And that’s when there’s not a heat wave outside.
With excessive heat warnings in effect to begin September, Reseda Charter High’s kitchen topped 95 degrees before 10 a.m. At Strathern Elementary, 115 degrees. Gompers Middle, 117 degrees. North Hollywood High, 121.7 degrees.
Los Angeles Unified School District policy calls for air conditioning in every classroom, but not in every building on campus — so in more than half (455) of the district’s kitchens, workers have to do without.
“Do we have to have them pass out with heatstroke before we do anything?” said Adriana Salazar Avila from Teamsters Local 572, the union for LAUSD’s food service managers. She’s collected at least two-dozen reports of high kitchen temperatures from her members.
What Are HVAC Conditions In Los Angeles Unified?
With California’s climate warming — and amid a global pandemic of an airborne pathogen — the current heat wave is only the latest event to highlight a generational problem facing many California schools: fixing inadequate heating, ventilation and air conditioning (HVAC) systems.
A representative for Teamsters Local 572, which represents roughly 800 LAUSD food service managers, shared this image taken in the kitchen at Gompers Middle School, suggesting the indoor air temperature was more than 117 degrees.
(Courtesy of Adriana Salazar Avila)

◆ **Exercise set**
a: Update the article on hot school kitchens by copying it starting with "With California’s climate" and going on through "Adriana Salazar Avila)", with "airborne pathogen" changed to "airborne virus".
b: According to the article on hot school kitchens, how many Los Angeles Unified kitchens lack air conditioning?

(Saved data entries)
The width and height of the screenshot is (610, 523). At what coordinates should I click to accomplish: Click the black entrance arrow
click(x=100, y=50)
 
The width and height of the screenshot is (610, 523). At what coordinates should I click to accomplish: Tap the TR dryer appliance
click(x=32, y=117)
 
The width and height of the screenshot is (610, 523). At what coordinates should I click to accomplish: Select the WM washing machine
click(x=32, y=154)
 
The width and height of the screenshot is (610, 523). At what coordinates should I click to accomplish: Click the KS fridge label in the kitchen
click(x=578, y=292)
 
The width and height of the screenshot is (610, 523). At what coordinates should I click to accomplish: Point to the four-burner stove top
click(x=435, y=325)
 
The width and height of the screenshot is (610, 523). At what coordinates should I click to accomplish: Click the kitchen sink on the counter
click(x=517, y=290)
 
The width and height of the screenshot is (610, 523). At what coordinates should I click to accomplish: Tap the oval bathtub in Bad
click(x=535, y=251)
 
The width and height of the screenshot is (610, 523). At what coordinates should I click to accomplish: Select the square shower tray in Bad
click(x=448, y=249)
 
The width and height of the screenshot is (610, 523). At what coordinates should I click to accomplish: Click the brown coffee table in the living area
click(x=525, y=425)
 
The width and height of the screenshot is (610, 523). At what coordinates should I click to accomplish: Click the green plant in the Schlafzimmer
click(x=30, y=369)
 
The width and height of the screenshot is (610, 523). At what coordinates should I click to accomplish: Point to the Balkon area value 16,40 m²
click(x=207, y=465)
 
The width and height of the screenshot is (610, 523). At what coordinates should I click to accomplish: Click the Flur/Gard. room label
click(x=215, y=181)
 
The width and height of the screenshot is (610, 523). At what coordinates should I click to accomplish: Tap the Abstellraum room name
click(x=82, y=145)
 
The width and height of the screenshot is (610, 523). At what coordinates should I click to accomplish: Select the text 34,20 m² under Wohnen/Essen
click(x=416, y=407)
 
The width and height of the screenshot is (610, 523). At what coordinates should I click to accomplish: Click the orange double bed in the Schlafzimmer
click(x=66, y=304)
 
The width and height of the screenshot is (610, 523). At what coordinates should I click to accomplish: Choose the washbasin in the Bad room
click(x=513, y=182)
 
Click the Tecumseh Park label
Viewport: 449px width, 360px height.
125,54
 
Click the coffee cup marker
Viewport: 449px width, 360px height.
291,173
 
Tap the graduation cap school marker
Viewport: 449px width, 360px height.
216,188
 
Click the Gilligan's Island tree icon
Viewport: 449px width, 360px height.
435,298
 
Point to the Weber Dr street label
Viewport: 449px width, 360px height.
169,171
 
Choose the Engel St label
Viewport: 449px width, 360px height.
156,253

◆ **Results in order**
a:
With California’s climate warming — and amid a global pandemic of an airborne virus — the current heat wave is only the latest event to highlight a generational problem facing many California schools: fixing inadequate heating, ventilation and air conditioning (HVAC) systems.
A representative for Teamsters Local 572, which represents roughly 800 LAUSD food service managers, shared this image taken in the kitchen at Gompers Middle School, suggesting the indoor air temperature was more than 117 degrees.
(Courtesy of Adriana Salazar Avila)

b: 455, which is more than half of the district's kitchens.